On 22 January, pharmacologist Merel van Nuland has defended her thesis on the clinical pharmacology of anti-cancer drugs. Merel did her PhD research at the bioanalytical laboratory of the Pharmacy of the NKI-AvL.
The development of new drugs to treat cancer has increased significantly over the past years. Many of the newly developed targeted drugs are administered orally, causing an increased variability in drug levels and exposure compared to intravenously administered drugs. Variability in drug exposure may have consequences for treatment efficacy and toxicity. Therefore, a better understanding of the pharmacology - the interaction between drugs and physiological processes - may further optimize treatment and improve drug safety.
In this thesis, the clinical pharmacology of anti-cancer drugs are described, with a focus on bioanalysis, therapeutic drug monitoring (TDM) and microdosing. Therapeutic drug monitoring, or TDM, is the clinical practice of measuring drug concentrations in biological matrix to be used for individualization of drug dosing, in other words patient-tailored dosing. TDM was shown to optimize treatment for abiraterone acetate, while there was no evidence found to support TDM of enzalutamide.
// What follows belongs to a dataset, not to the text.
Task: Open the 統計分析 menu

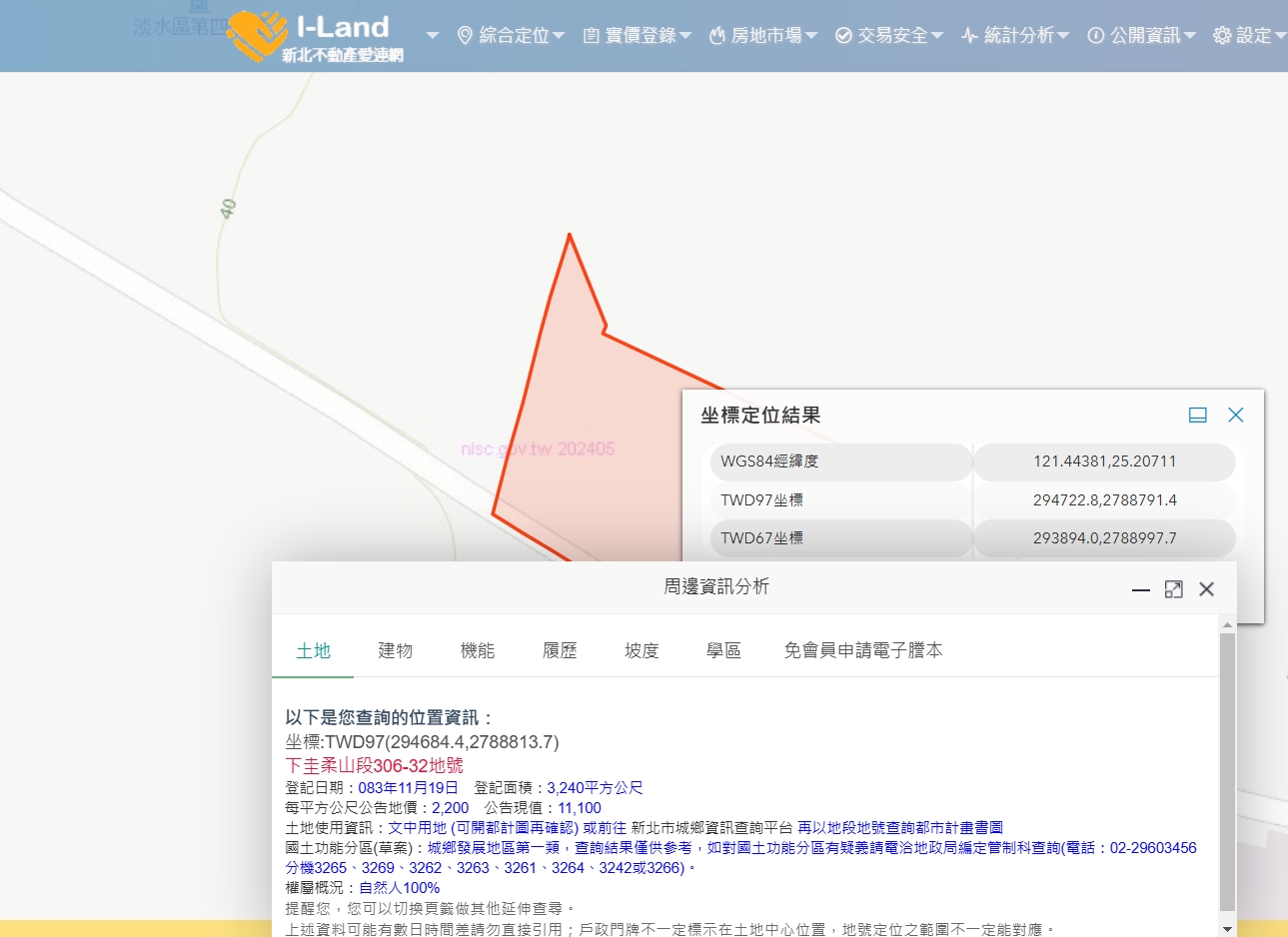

Microdose trials are exploratory investigational drug trials in which 1/100th of the therapeutic dose, with a maximum of 100 μg, is administered to human subjects. The question raised is if microdose pharmacokinetics - what the body does to a drug - are indicative for pharmacokinetics at therapeutic dose. In a pilot study, we have shown that the volume of distribution and elimination pattern of gemcitabine differs after administration of microdose compared to a therapeutic dose.